Here is a listing, set out below; repeat its lines from the one with "452x978 pixels. How" to the last, both included, and leave out the pictures.

>>

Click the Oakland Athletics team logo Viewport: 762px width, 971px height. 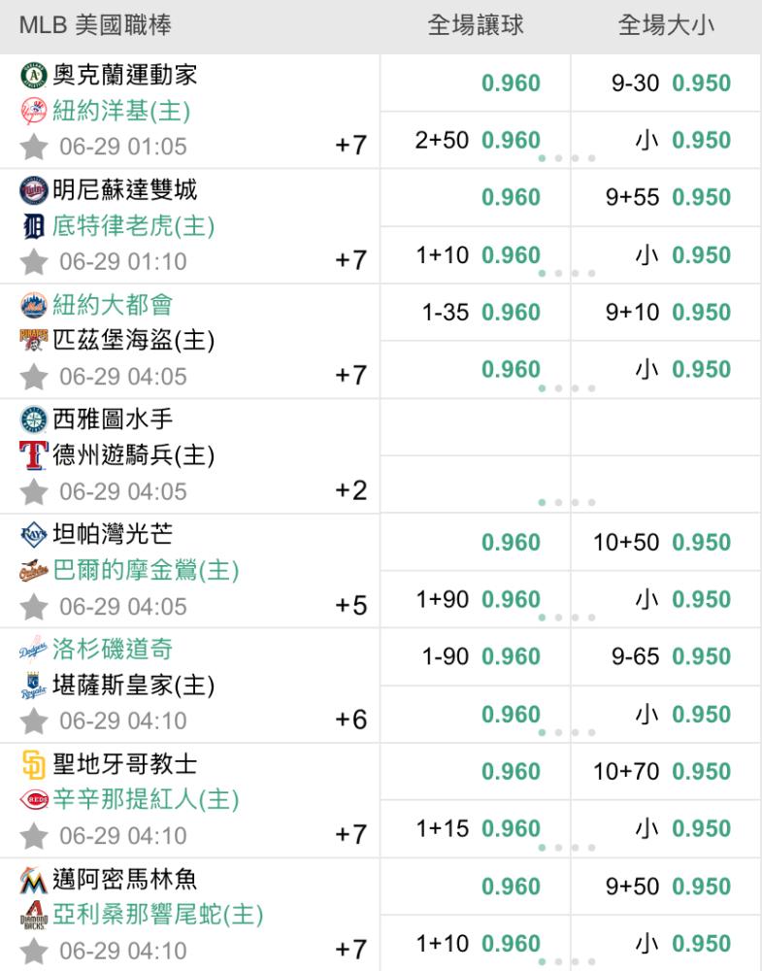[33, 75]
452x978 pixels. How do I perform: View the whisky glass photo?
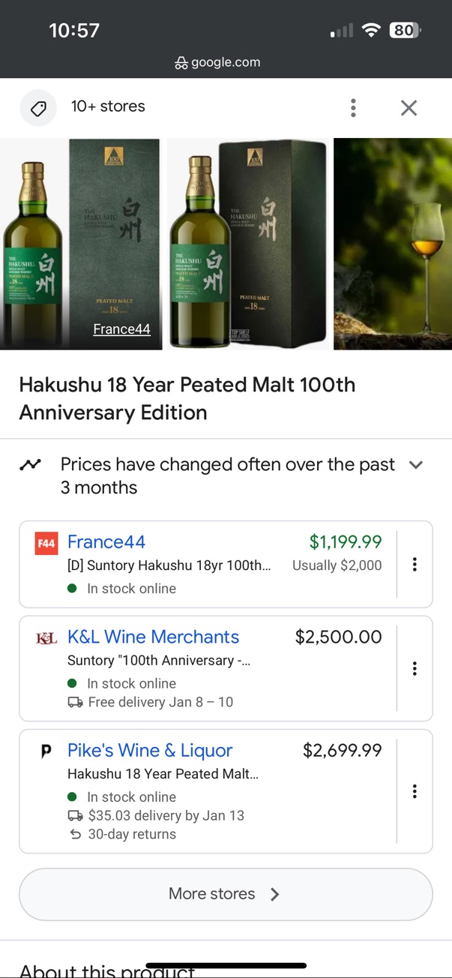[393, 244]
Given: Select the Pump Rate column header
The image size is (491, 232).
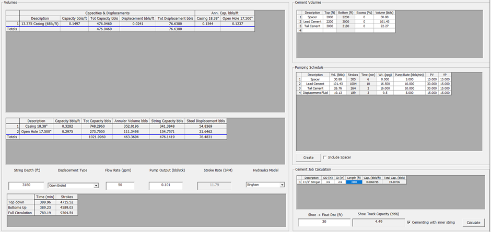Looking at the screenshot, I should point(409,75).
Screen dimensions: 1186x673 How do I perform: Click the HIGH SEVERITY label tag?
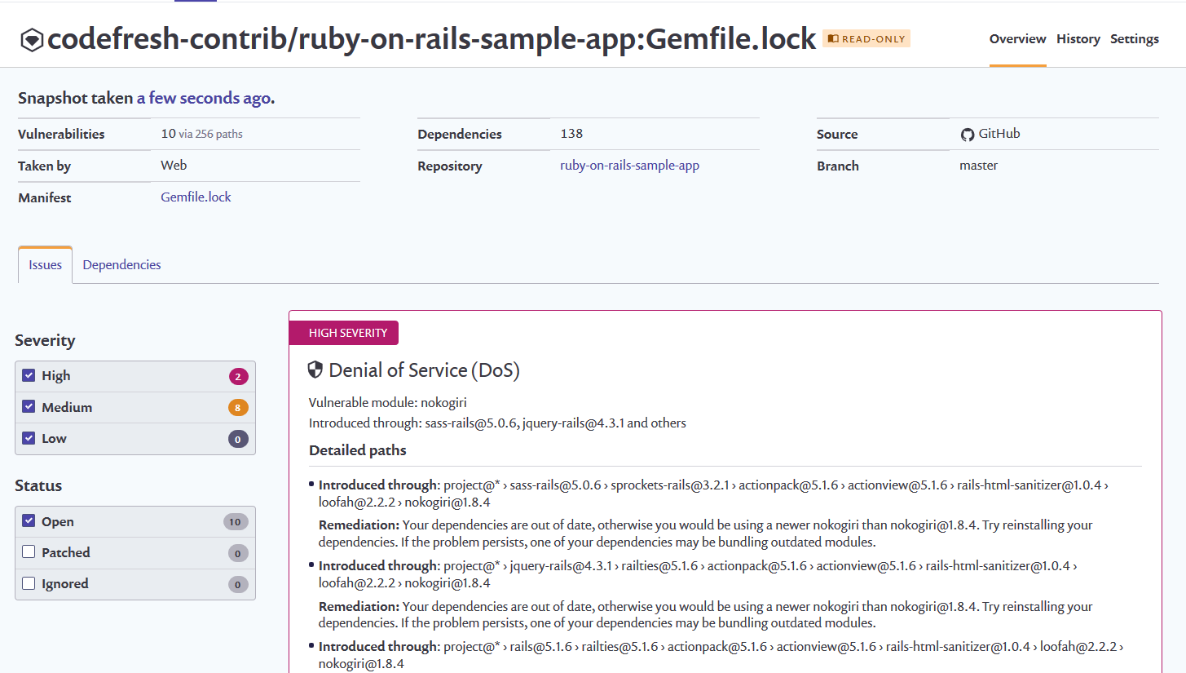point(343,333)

<<

## TASK RESPONSE
452x978 pixels. How do I perform: View the whisky glass photo?
[393, 244]
Given: Select the Pump Rate column header
The image size is (491, 232).
Looking at the screenshot, I should point(409,75).
Screen dimensions: 1186x673 How do I perform: Click the HIGH SEVERITY label tag?
point(343,333)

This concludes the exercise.